In the current implementation:
- at storage time, for some events (e.g. addAttachment, addComment, etc.) and event identifier is also stored inside an event's parameter.
- at display time, this identifier (usually a file name, object number, etc.) is used to identify and retrieve the entity affected by the event (such as attachment file, comment object, etc.). Once retrieved, the event's details are displayed.
One thing we could keep in mind when refactoring, is that all the information required at display time (different for each event type) can be computed and stored at storage time and kept in the event's fields (or parameters), much similar to what has been done for the page title (which is cached at storage time in the event.title field).
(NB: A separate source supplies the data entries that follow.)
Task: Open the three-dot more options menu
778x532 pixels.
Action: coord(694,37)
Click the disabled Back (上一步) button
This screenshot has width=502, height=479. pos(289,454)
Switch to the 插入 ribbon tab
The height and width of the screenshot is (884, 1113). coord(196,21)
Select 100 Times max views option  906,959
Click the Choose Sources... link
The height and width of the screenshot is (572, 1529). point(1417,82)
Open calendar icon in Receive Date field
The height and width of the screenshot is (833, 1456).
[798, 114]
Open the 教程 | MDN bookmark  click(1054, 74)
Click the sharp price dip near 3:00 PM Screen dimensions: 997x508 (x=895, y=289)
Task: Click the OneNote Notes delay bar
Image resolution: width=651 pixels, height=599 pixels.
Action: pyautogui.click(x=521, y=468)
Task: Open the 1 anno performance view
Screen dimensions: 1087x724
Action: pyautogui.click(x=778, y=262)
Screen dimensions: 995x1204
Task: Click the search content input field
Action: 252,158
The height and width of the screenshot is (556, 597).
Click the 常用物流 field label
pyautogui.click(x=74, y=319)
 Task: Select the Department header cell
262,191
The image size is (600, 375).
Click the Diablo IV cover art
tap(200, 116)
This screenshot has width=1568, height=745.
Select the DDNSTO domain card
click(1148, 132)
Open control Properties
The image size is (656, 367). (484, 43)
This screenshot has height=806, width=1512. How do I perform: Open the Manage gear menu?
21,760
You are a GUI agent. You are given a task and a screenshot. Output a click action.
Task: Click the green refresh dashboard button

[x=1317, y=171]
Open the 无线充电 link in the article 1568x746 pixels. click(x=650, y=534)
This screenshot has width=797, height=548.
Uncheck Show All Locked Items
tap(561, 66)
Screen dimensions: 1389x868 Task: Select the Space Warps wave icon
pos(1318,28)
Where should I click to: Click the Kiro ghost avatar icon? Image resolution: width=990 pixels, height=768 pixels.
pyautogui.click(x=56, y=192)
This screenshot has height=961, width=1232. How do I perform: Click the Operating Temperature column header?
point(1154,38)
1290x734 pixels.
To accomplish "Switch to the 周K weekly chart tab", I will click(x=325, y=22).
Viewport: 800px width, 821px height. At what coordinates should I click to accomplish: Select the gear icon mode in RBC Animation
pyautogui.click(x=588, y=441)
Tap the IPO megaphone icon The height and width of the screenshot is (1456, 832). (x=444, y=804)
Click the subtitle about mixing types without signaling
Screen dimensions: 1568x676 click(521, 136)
This greatly reduces the load and the complexity of the display task.
Comparison on performance
Note: The parameters were tweaked so that each page would display the same time period at the time of the test, but the reference was the current implementation's 20 pages (items) parameter.
| Metric\Protype | Page Centred (Current) | Page Centred (Experimental) | User Centred | Time Centred | |
|---|---|---|---|---|---|
| Execution time (ms) | 800-1300 | 200-300 | 80-180 | 1100-1400 | |
| Security checks (view right) | 20 | 12 | 13 | 44 | |
| Queries | many (see previous sections) | 1 | 1 | 2 | |
| Parameters | 20 pages | 20 pages | 40 events | 20 groups, 10 min per group | |
| Note | Also displays events per page, including a lot of filtering and removal of low-level events which is costly. | Events per page can be done in a separate AJAX call by expanding. | Events per group are available, but not very useful on the first display. Groups can be expanded to get events per group in an AJAX call. Performance varies a lot, depending on configured groups and group delay. |
Some more details on each prototype can be found on the AcitvityStreamRefactoring62Focus page.
Eduard Moraru